• [Action item]
In the records that follow, locate every line with "computer" and extract it.

• [Exercise input]
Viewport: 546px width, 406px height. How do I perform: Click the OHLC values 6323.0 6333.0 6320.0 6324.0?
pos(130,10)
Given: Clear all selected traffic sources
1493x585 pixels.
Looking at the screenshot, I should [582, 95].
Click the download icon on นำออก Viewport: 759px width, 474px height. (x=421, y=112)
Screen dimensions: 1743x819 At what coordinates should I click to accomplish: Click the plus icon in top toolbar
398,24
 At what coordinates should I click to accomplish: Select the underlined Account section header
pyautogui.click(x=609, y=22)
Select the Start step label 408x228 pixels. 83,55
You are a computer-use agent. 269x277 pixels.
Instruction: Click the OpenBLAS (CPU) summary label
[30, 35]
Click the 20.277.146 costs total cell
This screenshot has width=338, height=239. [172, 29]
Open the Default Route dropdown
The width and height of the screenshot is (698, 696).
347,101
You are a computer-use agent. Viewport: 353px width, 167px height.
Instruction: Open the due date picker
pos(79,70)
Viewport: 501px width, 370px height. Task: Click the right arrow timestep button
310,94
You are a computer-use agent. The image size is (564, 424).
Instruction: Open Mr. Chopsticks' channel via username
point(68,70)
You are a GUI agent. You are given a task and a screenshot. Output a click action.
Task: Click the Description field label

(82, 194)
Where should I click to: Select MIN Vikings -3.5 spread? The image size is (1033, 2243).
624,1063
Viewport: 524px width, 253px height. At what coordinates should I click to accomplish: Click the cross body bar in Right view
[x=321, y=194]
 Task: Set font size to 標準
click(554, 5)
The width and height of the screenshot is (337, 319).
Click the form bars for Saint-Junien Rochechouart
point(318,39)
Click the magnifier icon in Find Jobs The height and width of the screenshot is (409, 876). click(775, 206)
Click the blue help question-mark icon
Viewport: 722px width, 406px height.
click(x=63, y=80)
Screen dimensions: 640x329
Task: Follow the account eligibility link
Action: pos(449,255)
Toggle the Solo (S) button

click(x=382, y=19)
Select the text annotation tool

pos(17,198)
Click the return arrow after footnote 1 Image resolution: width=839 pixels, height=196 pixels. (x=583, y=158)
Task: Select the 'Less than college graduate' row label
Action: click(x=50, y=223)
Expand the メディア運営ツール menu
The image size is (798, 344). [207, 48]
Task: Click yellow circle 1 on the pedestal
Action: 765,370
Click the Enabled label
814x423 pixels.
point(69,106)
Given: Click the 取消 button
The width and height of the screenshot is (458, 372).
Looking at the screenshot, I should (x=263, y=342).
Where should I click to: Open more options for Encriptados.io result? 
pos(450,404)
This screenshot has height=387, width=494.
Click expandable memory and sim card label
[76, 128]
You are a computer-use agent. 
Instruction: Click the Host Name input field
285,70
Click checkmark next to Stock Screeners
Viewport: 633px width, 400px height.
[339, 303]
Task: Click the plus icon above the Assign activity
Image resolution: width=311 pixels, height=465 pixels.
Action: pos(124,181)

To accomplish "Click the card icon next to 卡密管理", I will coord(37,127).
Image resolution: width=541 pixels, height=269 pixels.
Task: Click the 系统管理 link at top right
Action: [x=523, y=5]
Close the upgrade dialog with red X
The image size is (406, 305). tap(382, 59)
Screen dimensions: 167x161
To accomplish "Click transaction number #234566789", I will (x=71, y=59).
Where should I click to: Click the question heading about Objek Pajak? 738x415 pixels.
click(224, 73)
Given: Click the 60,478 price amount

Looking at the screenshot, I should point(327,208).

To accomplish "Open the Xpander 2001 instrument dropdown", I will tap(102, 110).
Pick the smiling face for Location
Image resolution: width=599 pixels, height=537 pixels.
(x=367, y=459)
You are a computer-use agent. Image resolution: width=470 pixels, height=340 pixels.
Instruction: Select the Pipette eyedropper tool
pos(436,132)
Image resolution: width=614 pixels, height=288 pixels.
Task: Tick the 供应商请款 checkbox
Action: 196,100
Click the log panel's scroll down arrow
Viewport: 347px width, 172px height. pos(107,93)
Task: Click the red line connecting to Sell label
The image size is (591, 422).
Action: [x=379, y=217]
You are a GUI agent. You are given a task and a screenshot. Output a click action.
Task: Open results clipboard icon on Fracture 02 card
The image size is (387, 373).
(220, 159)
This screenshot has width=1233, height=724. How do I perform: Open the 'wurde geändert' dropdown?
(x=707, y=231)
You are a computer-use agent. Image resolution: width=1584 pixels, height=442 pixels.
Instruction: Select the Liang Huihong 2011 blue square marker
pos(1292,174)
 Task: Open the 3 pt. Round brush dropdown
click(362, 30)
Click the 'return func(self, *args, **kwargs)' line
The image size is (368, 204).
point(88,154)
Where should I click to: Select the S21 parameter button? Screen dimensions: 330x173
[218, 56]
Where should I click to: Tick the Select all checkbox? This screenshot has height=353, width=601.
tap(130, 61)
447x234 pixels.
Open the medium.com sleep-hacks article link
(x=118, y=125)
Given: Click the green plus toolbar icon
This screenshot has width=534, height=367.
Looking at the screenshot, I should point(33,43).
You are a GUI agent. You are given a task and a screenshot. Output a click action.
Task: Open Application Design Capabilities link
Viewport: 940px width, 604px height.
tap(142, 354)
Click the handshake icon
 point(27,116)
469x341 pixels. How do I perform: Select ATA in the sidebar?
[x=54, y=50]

• [Answer section]
You are a computer-use agent. 269x277 pixels.
You are a computer-use agent. Viewport: 353px width, 167px height.
You are a computer-use agent. The image size is (564, 424).
You are a computer-use agent. 
You are a computer-use agent. Image resolution: width=470 pixels, height=340 pixels.
You are a computer-use agent. Image resolution: width=1584 pixels, height=442 pixels.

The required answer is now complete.